DOCUMENT EXTRACT Start Marker

B vitamins are a similar story. Alcohol does deplete B vitamins, and energy drinks contain them in large quantities. But your body can only absorb so much at once, and a single megadose doesn’t instantly replenish what was lost overnight. You’d get more sustained benefit from eating a solid meal.

Sugar: Quick Fuel, Then a Crash

Alcohol disrupts blood sugar regulation, which is part of why you feel shaky and weak during a hangover. The sugar in an energy drink, typically 24 to 33 grams per 8 ounces depending on the brand, provides a fast hit of glucose that can briefly ease that low-blood-sugar feeling. But the spike doesn’t last.

Surveys of college energy drink users found that 29% experienced regular “jolt and crash” episodes, a pattern of sudden alertness followed by a sharp energy drop. During a hangover, when your blood sugar is already unstable, that crash can leave you feeling worse than before you opened the can. Sugar-free versions avoid this particular problem but replace it with artificial sweeteners that can irritate an already sensitive stomach.

DOCUMENT EXTRACT End Marker
GIVEN MATERIAL Start Marker

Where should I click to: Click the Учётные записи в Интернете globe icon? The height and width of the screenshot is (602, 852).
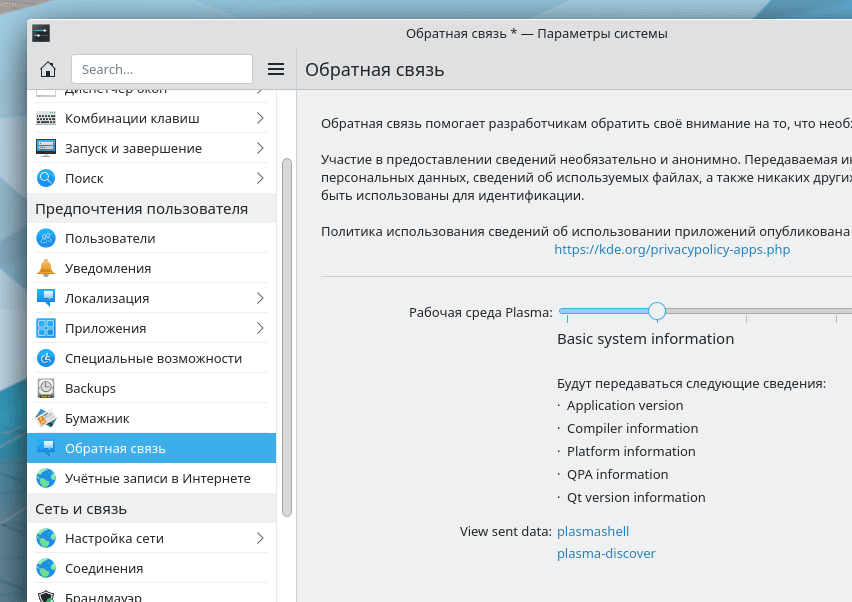(46, 478)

GIVEN MATERIAL End Marker

TASKS TO COMPLETE |
**A.** Answer these from the energy drink text:
(i) How many grams of sugar does an energy drink typically contain per 8 ounces?
(ii) What percentage of surveyed college energy drink users had regular "jolt and crash" episodes?
(iii) What does the text say would give more sustained benefit than a single megadose of B vitamins?
**B.** Retype the part of the energy drink text between "Sugar: Quick Fuel, Then" and "spike doesn’t last.", inclusive.
Answer using only the energy drink text.

RESULTS IN ORDER |
**A.**
(i) 24 to 33 grams, depending on the brand.
(ii) 29%.
(iii) Eating a solid meal.

**B.**
Sugar: Quick Fuel, Then a Crash

Alcohol disrupts blood sugar regulation, which is part of why you feel shaky and weak during a hangover. The sugar in an energy drink, typically 24 to 33 grams per 8 ounces depending on the brand, provides a fast hit of glucose that can briefly ease that low-blood-sugar feeling. But the spike doesn’t last.